[Teks Bacaan]
++++
(Ilham Jamaludin/Mahasiswa D3 Perpajakan FEB UHAMKA)
Kabarpendidikan.id Buku adalah gudang ilmu, dan membaca adalah
kuncinya. Begitulah pepatah mengungkapkan betapa pentingnya buku dalam
meningkatkan ilmu pengetahuan. Perkembangan ilmu pengetahuan dan teknologi yang
sangat pesat ini menuntut manusia untuk rajin membaca dan memperbanyak
informasi. Namun demikian, maraknya buku bajakan di Indonesia masih menjadi
masalah besar yang harus segera diselesaikan.
Banyak faktor
yang memengaruhi peredaran buku bajakan di Indonesia masih sulit dikendalikan.
Harga buku bajakan yang jauh lebih murah menjadi faktor yang sangat berpengaruh
terhadap masalah ini. Selain itu, peredaran buku asli juga masih terbatas.
Apalagi jika pencetakan buku itu diberhentikan, maka peluang untuk membeli buku
bajakan semakin besar.
Pasar utama dari
penjualan buku adalah lingkungan perguruan tinggi. Mahasiswa dan dosen tentu
memiliki kebutuhan yang besar terhadap buku. Dengan statusnya sebagai kaum
akademisi, ternyata masih banyak dari mereka yang malah menjadi konsumen dari
buku ilegal itu. Padahal seharusnya mereka dapat menjadi pionir untuk
masyarakat umum.
++++
[Isi Kumpulan Data]
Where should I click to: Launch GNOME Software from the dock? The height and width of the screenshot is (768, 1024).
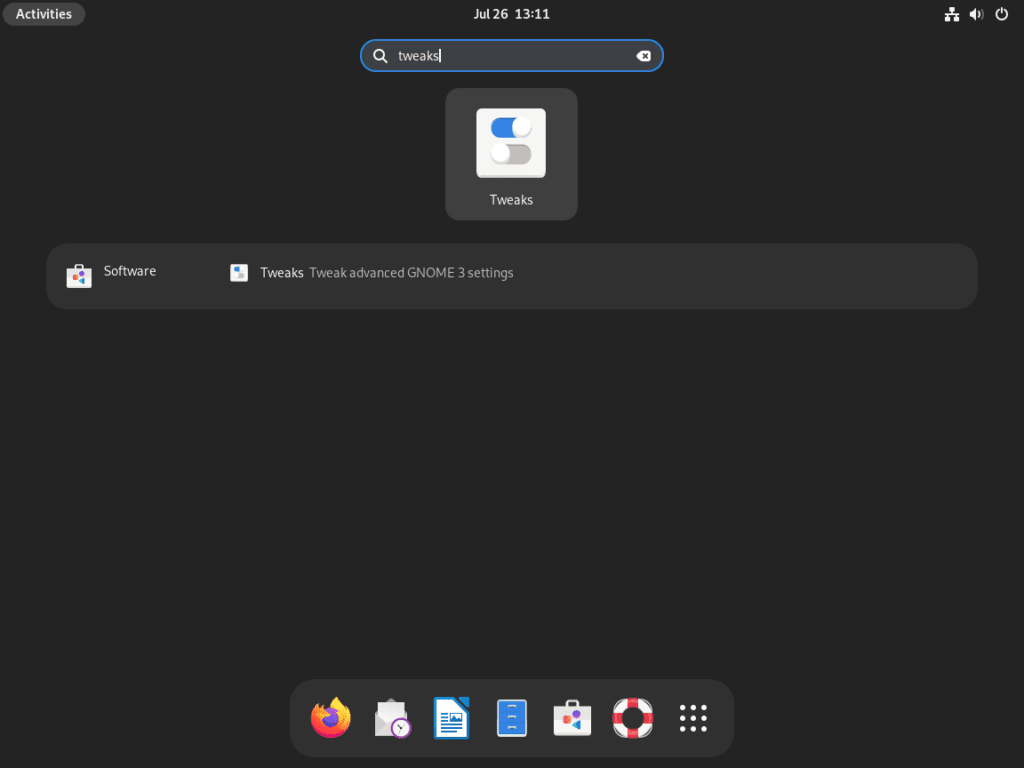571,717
++++
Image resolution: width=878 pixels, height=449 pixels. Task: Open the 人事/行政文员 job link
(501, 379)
++++
[Petunjuk Tugas]
Terjemahkan ke dalam bahasa Inggris kalimat dari teks tentang buku bajakan ini: "Pasar utama dari penjualan buku adalah lingkungan perguruan tinggi." Baris-baris data tidak digunakan dalam tugas ini.

[Jawaban Tugas]
The main market for book sales is the university environment.